BRIEF A |
Translate this sentence from the text on automated marking into Spanish: "Discipline cases involving any automated marking system such as Marmoset include, but are not limited to, printing or returning values in order to match expected test results rather than making an actual reasonable attempt to solve the problem as required in the assignment question specification."
BRIEF B |
Quote the text on automated marking from "Discipline cases involving" up to and including "assignment question specification.".
BRIEF C |
Which automated marking system does the text on automated marking name?

(TEXT PROVIDED Opens)

Discipline cases involving any automated marking system such as Marmoset include, but are not limited to, printing or returning values in order to match expected test results rather than making an actual reasonable attempt to solve the problem as required in the assignment question specification.

(TEXT PROVIDED Closes)
(AVAILABLE DATA Opens)

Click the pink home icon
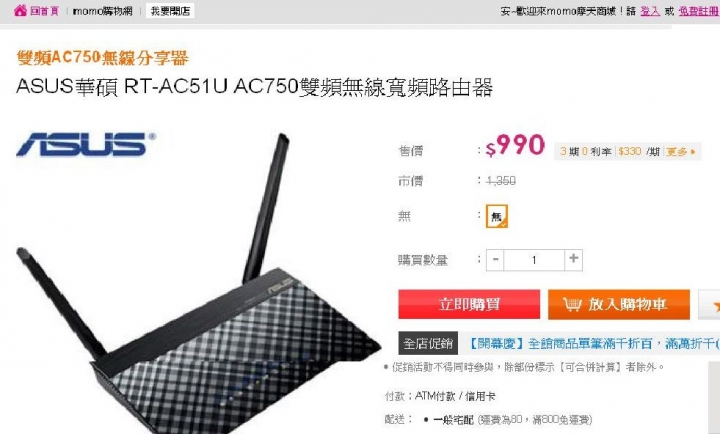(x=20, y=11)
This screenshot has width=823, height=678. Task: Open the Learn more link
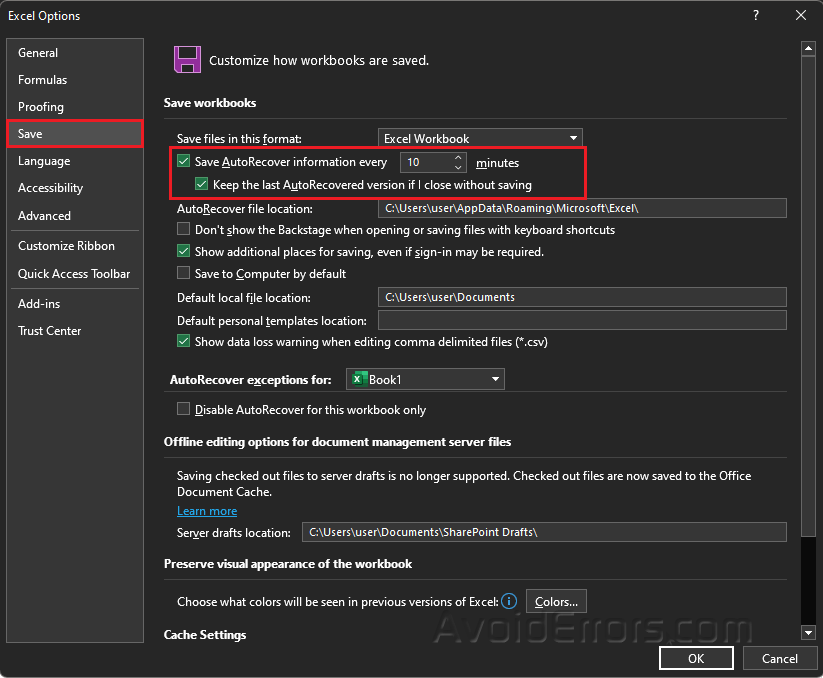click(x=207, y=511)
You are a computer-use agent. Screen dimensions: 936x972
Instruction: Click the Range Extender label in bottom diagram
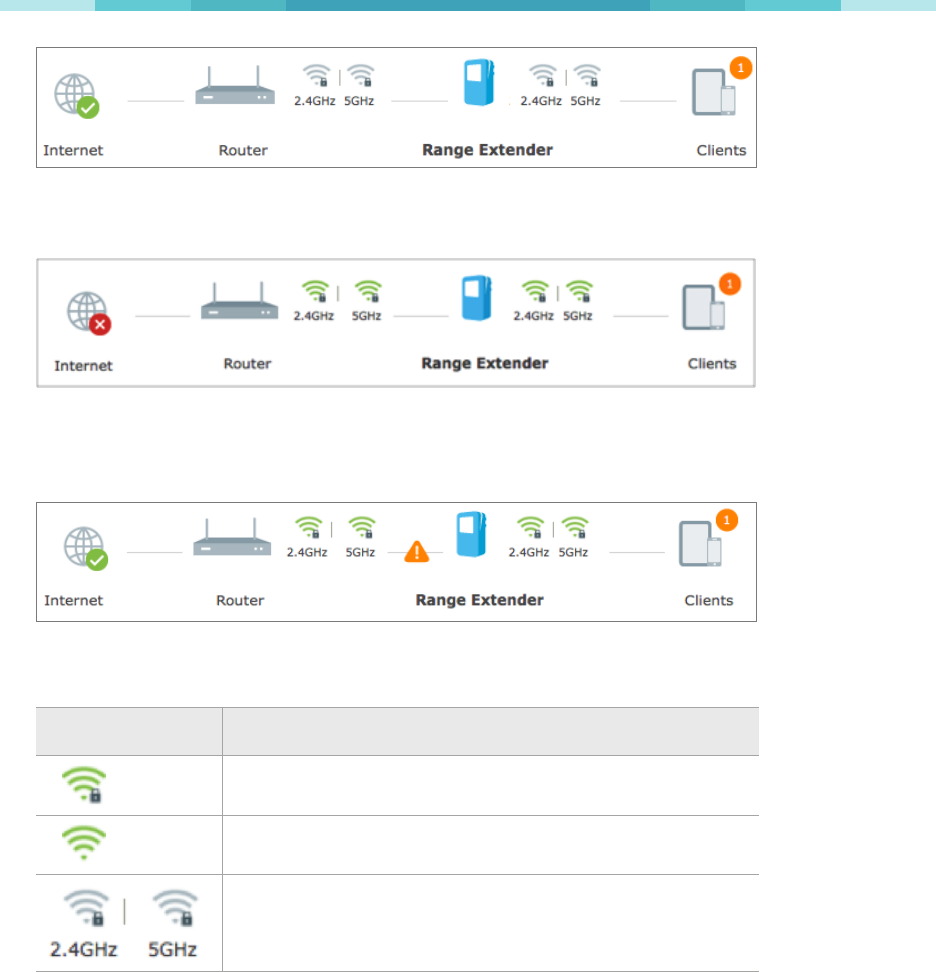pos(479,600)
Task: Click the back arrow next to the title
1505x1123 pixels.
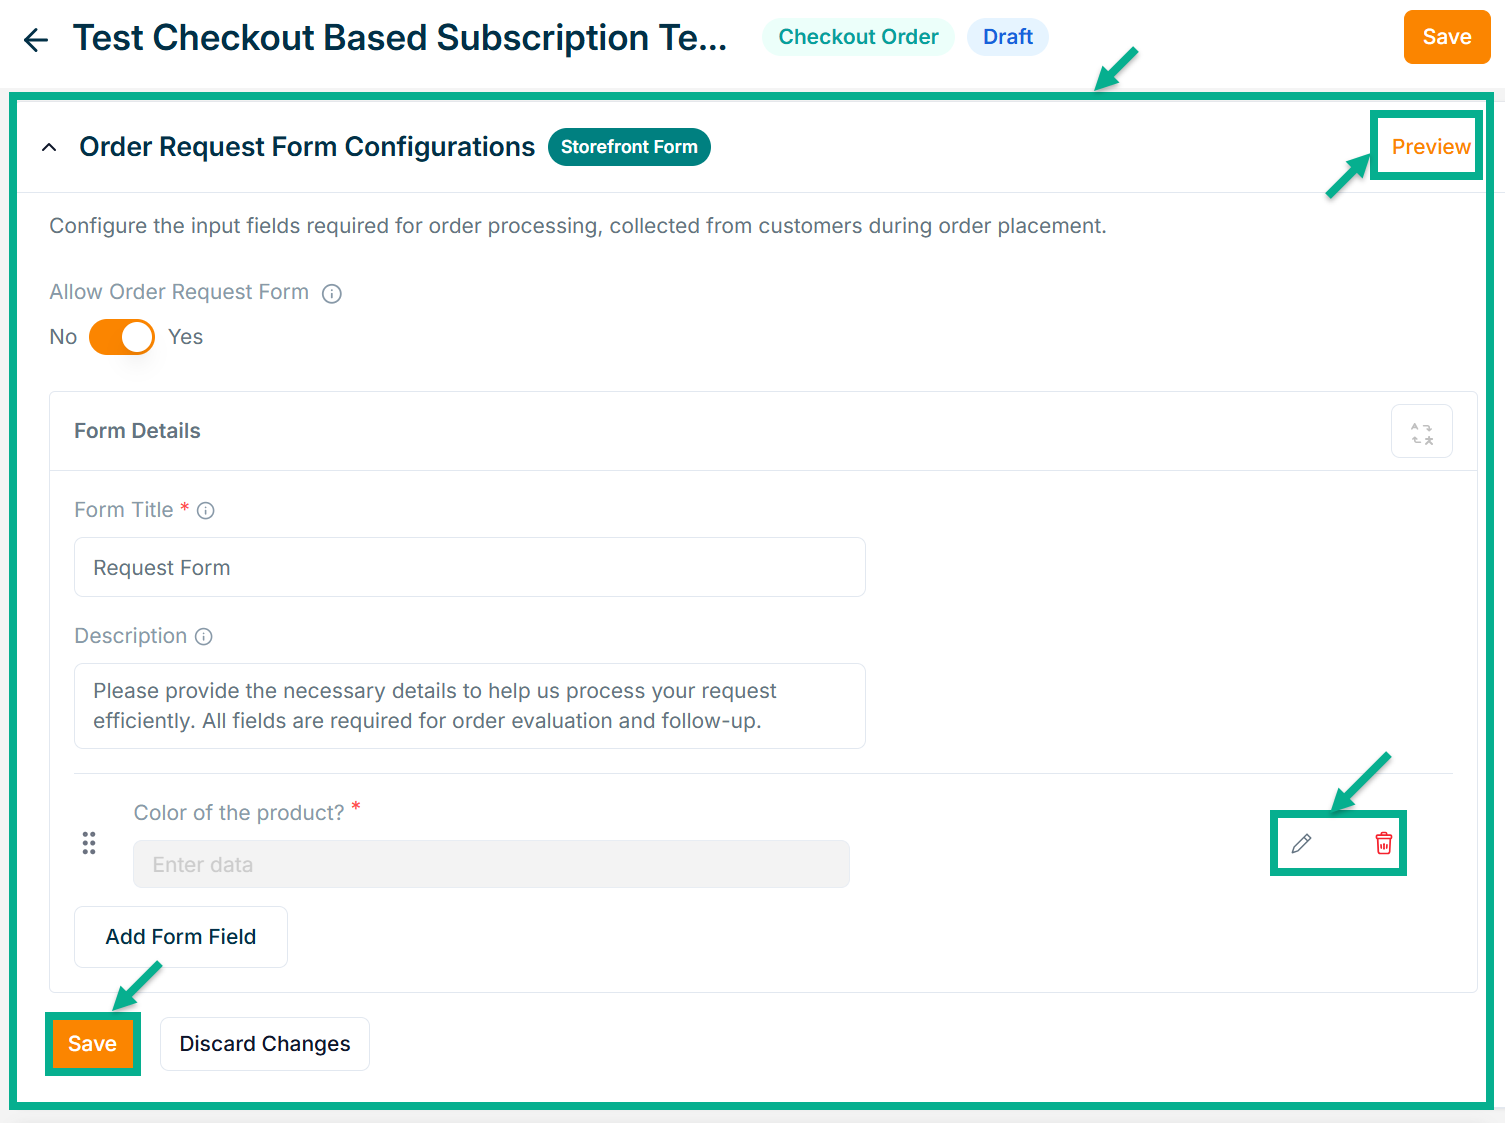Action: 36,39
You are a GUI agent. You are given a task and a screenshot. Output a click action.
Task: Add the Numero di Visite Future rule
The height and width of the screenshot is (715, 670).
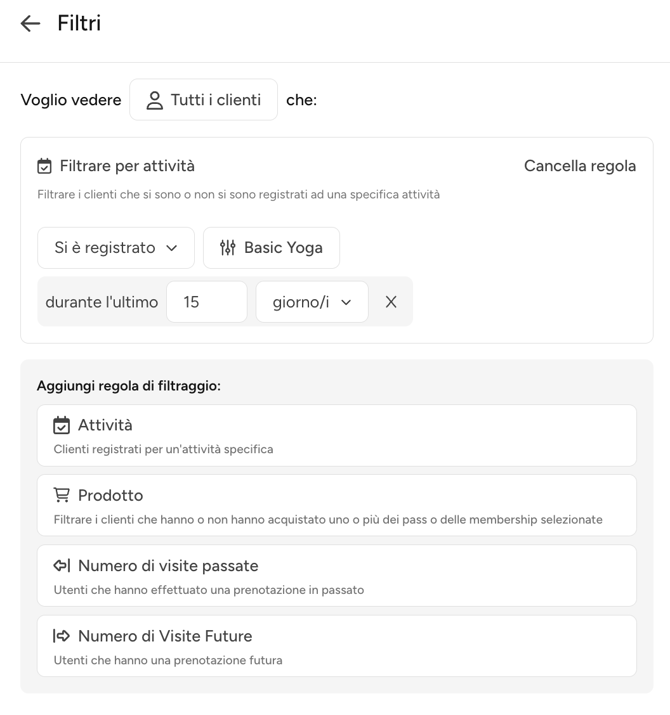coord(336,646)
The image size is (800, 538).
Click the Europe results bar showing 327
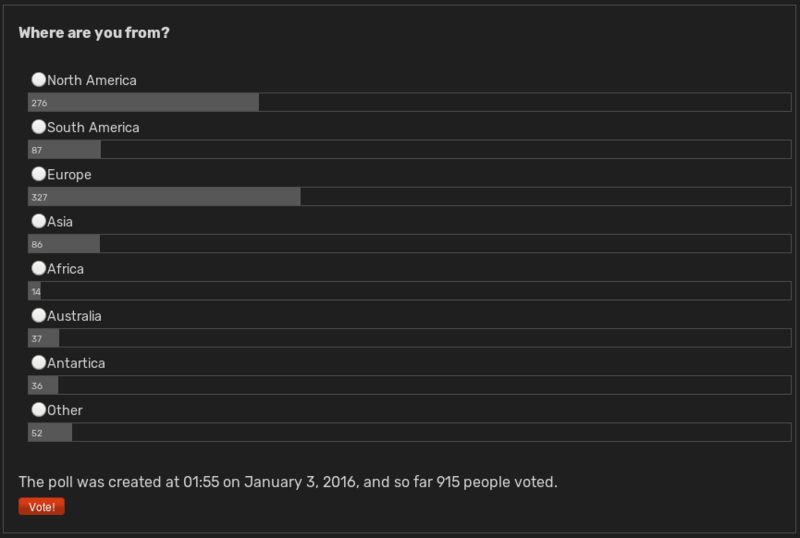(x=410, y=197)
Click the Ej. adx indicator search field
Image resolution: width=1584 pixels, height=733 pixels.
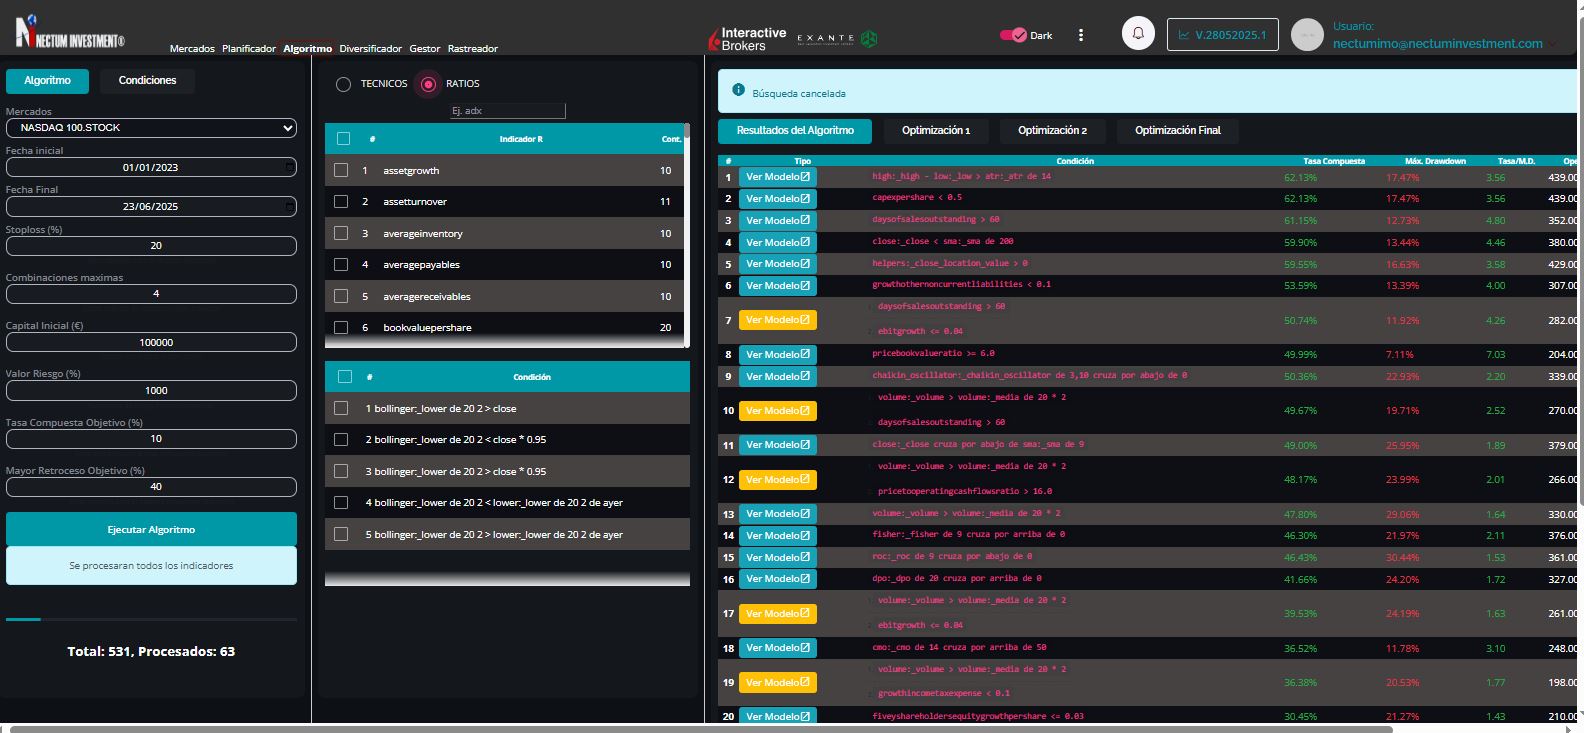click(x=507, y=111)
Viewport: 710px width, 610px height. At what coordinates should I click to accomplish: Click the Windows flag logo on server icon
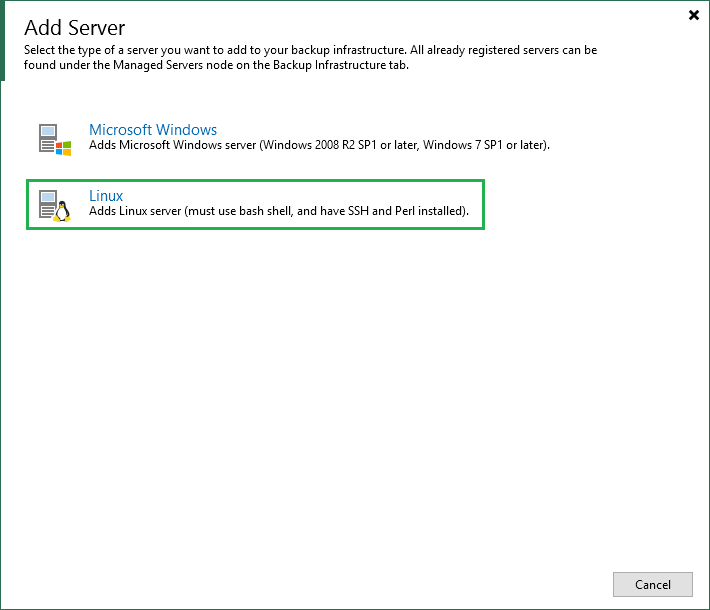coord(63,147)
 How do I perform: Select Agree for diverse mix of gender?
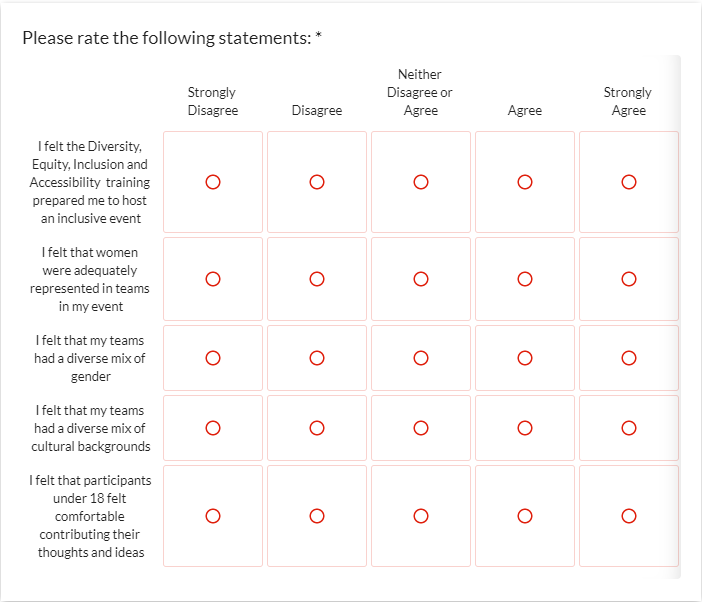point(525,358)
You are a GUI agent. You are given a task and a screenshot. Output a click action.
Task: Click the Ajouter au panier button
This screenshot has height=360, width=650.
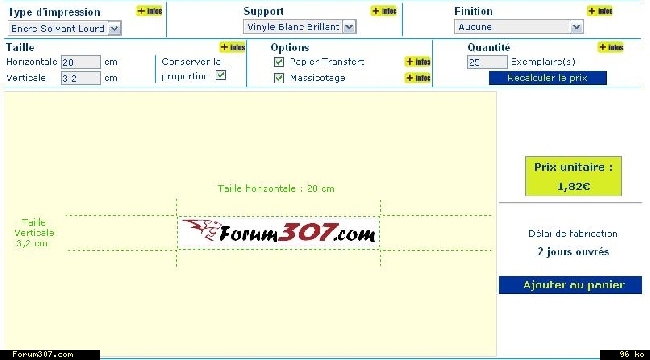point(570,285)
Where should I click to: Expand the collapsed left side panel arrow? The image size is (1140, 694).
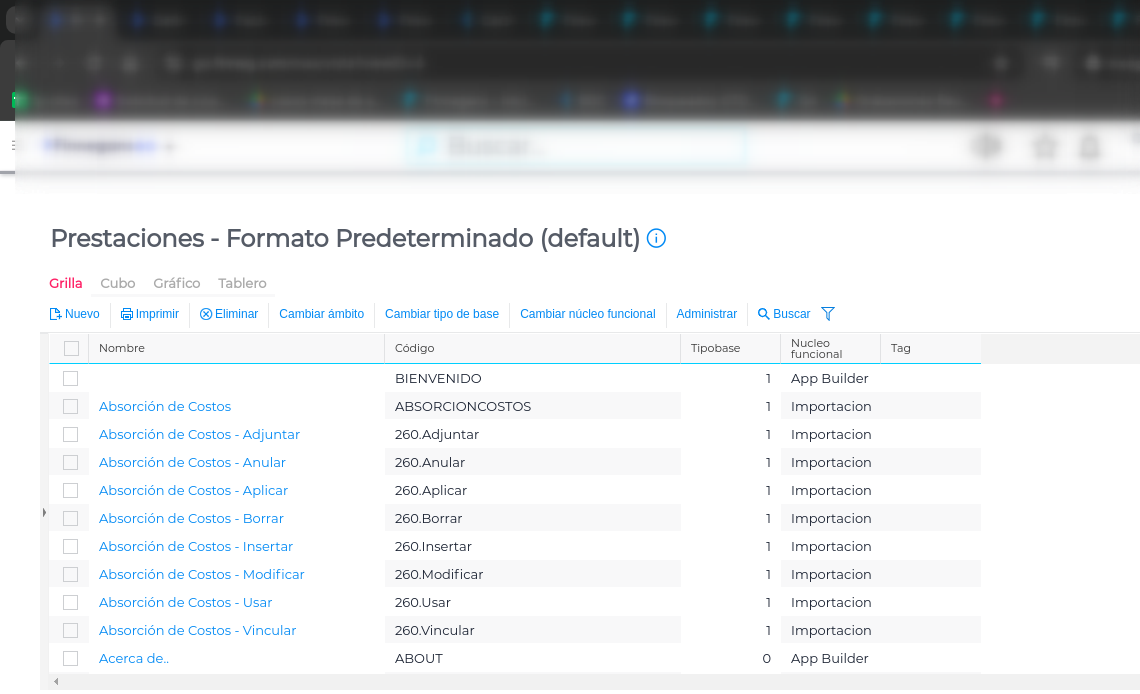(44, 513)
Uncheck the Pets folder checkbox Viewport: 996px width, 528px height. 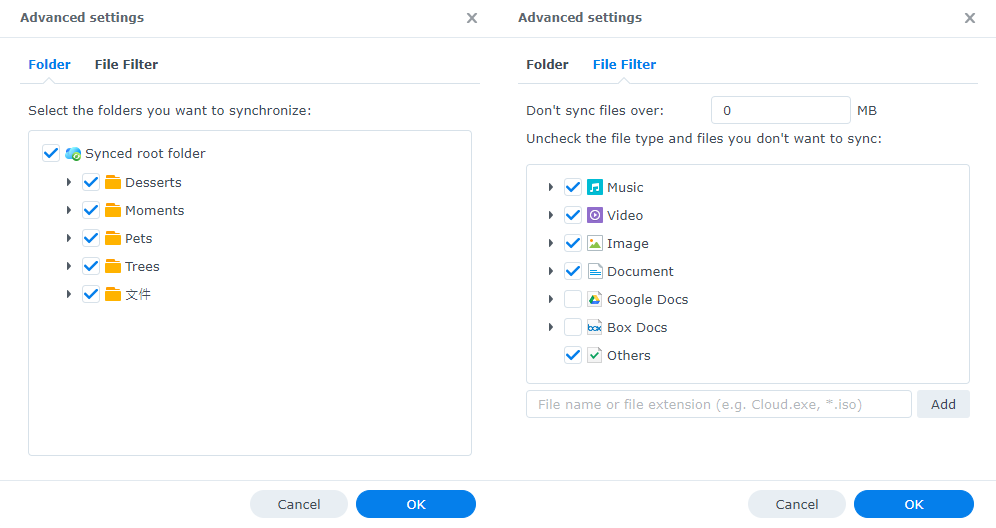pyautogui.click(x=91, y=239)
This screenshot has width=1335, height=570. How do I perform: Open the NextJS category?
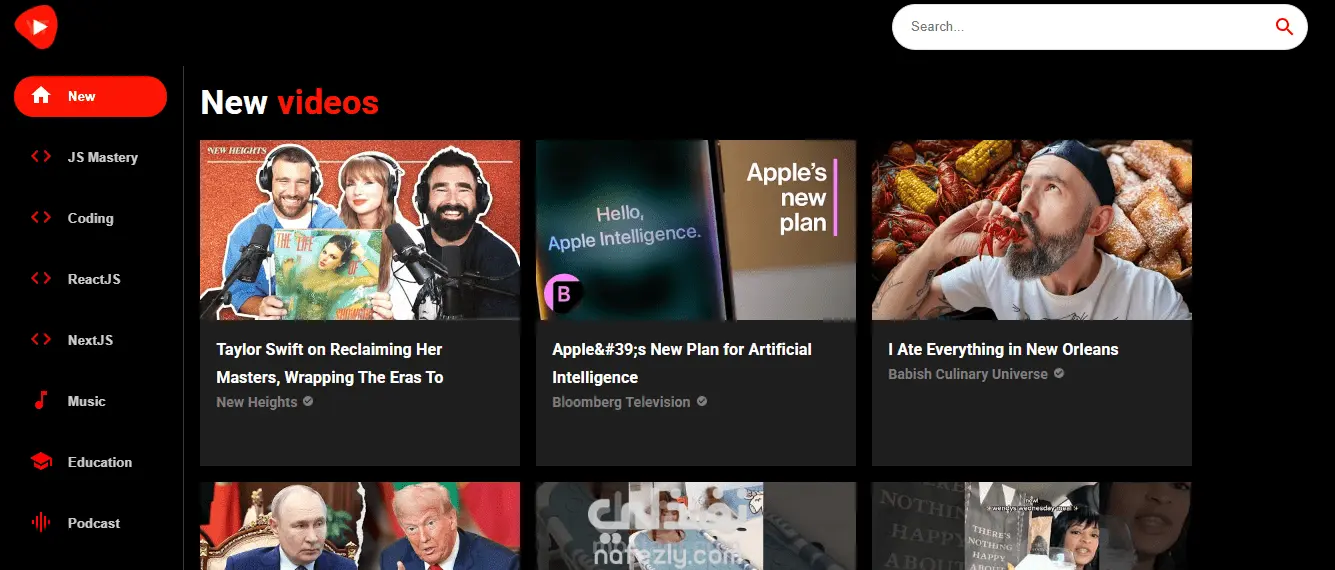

(AVAILABLE DATA Closes)

EXPECTED OUTPUT A |
Los casos disciplinarios relacionados con cualquier sistema de calificación automatizada, como Marmoset, incluyen, entre otros, imprimir o devolver valores para que coincidan con los resultados esperados de las pruebas en lugar de hacer un intento real y razonable de resolver el problema tal como se exige en la especificación de la pregunta de la tarea.

EXPECTED OUTPUT B |
Discipline cases involving any automated marking system such as Marmoset include, but are not limited to, printing or returning values in order to match expected test results rather than making an actual reasonable attempt to solve the problem as required in the assignment question specification.

EXPECTED OUTPUT C |
Marmoset.